— begin Data for processing —
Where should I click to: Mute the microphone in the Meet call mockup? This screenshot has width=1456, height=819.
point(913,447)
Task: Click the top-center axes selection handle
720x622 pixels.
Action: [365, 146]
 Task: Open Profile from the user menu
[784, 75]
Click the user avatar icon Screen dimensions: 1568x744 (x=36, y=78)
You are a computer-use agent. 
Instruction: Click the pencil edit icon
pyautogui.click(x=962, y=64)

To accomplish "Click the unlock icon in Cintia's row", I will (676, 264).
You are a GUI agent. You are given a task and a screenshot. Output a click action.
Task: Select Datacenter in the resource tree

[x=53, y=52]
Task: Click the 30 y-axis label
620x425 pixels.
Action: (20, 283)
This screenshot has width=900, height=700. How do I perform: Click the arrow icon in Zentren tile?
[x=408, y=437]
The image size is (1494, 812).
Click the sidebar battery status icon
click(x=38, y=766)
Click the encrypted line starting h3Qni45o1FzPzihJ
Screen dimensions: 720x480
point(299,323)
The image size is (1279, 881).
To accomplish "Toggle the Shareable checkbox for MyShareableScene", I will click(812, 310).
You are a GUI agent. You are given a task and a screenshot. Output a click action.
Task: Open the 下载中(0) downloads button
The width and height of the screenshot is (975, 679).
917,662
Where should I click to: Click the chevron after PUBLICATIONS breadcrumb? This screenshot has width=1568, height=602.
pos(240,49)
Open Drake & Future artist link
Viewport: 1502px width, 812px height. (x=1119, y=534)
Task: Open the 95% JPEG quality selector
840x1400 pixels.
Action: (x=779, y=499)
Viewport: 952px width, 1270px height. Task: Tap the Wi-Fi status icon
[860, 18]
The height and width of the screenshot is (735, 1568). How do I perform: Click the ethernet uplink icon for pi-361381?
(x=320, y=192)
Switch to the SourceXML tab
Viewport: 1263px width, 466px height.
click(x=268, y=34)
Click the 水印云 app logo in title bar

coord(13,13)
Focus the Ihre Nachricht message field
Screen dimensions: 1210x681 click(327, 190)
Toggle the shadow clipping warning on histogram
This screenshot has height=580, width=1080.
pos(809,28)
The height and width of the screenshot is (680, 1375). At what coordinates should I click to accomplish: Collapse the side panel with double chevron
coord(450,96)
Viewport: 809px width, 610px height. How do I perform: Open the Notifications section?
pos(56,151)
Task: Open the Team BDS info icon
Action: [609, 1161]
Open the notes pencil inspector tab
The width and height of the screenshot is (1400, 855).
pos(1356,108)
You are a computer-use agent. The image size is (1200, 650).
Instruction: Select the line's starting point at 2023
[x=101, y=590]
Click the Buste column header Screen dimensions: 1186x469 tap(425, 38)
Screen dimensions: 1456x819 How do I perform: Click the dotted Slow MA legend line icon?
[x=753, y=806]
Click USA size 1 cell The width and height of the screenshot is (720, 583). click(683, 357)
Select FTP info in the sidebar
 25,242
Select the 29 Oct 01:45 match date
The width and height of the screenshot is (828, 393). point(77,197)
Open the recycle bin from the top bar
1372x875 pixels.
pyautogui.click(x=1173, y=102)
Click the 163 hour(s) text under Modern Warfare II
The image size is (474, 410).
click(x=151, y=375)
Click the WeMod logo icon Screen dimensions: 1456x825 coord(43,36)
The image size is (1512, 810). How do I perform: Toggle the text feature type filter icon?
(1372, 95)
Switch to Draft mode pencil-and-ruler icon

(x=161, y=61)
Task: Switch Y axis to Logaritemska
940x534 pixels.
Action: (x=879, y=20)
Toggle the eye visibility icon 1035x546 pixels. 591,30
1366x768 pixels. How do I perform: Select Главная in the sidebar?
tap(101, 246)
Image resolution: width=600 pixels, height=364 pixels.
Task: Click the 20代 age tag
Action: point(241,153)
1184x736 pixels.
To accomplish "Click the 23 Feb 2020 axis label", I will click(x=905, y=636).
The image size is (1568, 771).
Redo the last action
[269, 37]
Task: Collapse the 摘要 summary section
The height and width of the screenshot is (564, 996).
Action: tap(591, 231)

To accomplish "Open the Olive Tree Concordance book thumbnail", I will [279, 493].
— end Data for processing —
- Written problem -
Swap "recycle bin" for "trash can" in the records, starting at the line containing "Screen dimensions: 1456x819" and ending at the line containing "Action: (x=879, y=20)". Give only those lines, with nothing else changed.

- Solution below -
Screen dimensions: 1456x819 How do I perform: Click the dotted Slow MA legend line icon?
[x=753, y=806]
Click USA size 1 cell The width and height of the screenshot is (720, 583). click(683, 357)
Select FTP info in the sidebar
 25,242
Select the 29 Oct 01:45 match date
The width and height of the screenshot is (828, 393). point(77,197)
Open the trash can from the top bar
1372x875 pixels.
pyautogui.click(x=1173, y=102)
Click the 163 hour(s) text under Modern Warfare II
The image size is (474, 410).
click(x=151, y=375)
Click the WeMod logo icon Screen dimensions: 1456x825 coord(43,36)
The image size is (1512, 810). How do I perform: Toggle the text feature type filter icon?
(1372, 95)
Switch to Draft mode pencil-and-ruler icon

(x=161, y=61)
Task: Switch Y axis to Logaritemska
940x534 pixels.
Action: (x=879, y=20)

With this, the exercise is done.